Council declines £11,000 donation, to avoid opening a sports centre on the Sabbath
Posted: Wed, 25 Jan 2017
Campaigners have criticised Lewis Council after councillors declined a donation of over £11,000 intended to fund the opening of a popular swimming pool on Sundays.
Local people launched the fundraising effort after the Council declined to open the facility, citing cost reasons. The National Secular Society stepped in before the deadline to provide the remainder of the required sum for a one year trial, so that the Council would have no justification for not opening the pool on the Sabbath, which campaigners say is the real reason for the Councils decision.
The Council now say that the decision not to implement a pilot was not only based on the financial implications but the "need to represent the views of the majority of people in our wards."
Families into Sports for Health (FiSH) said it was "difficult for us to understand why the funds are not being readily welcomed."
FiSH are to hand over a cheque for the money at a public event in front of the council building on 3 February. They said: "We feel it is necessary to hold a public event for this offering as throughout this campaign there has been public confusion. The community saw the crowdfunder as a solution to the stated financial problem as precedent had been set with the swim club."

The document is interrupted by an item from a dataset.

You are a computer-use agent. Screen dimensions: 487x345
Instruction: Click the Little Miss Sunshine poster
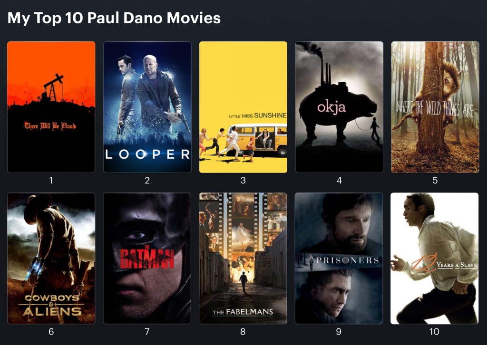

They said an "official and public statement" is now needed to explain why the Council is declining the funds, after citing a lack of money as the reason for not opening the pool on Sundays, which a survey suggested had overwhelming support.
"The Chief Executive … stated that while there were staffing and operation concerns, these had not been fully investigated at the time and could be overcome. Finances were deemed the main concern, a £11.4k shortfall was declared and the community stepped in to help."
FiSH have said the cheque presentation will go ahead whether or not the Council is prepared to accept the funds.
"FiSH currently feel let down by the council's persistent efforts to keep the facilities closed on Sundays instead of reasonably considering the possibility of opening - especially with the many years of community demand to extend this service to 7 days."
One supportive councillor said it was "apparent" that religion was the real reason behind the Council's obstinate refusal to open to sports centre.
Alistair McBay, vice-president of the National Secular Society, wrote to Hebrides News that the Council "seems to wilfully ignore the fact that its job is to cater for all its citizens on equal terms."
"Councillors are supposed to represent all their electorate and not just those of a particular philosophical belief which they may happen to share.
"The very least we should expect of our elected representatives is that they judge and decide on key issues having given them due consideration based on reason, rationalism and the wider public interest. When instead individual councillors appear to make decisions based on personal religious belief and narrow personal conscience, then there is a democratic deficit that needs to be addressed."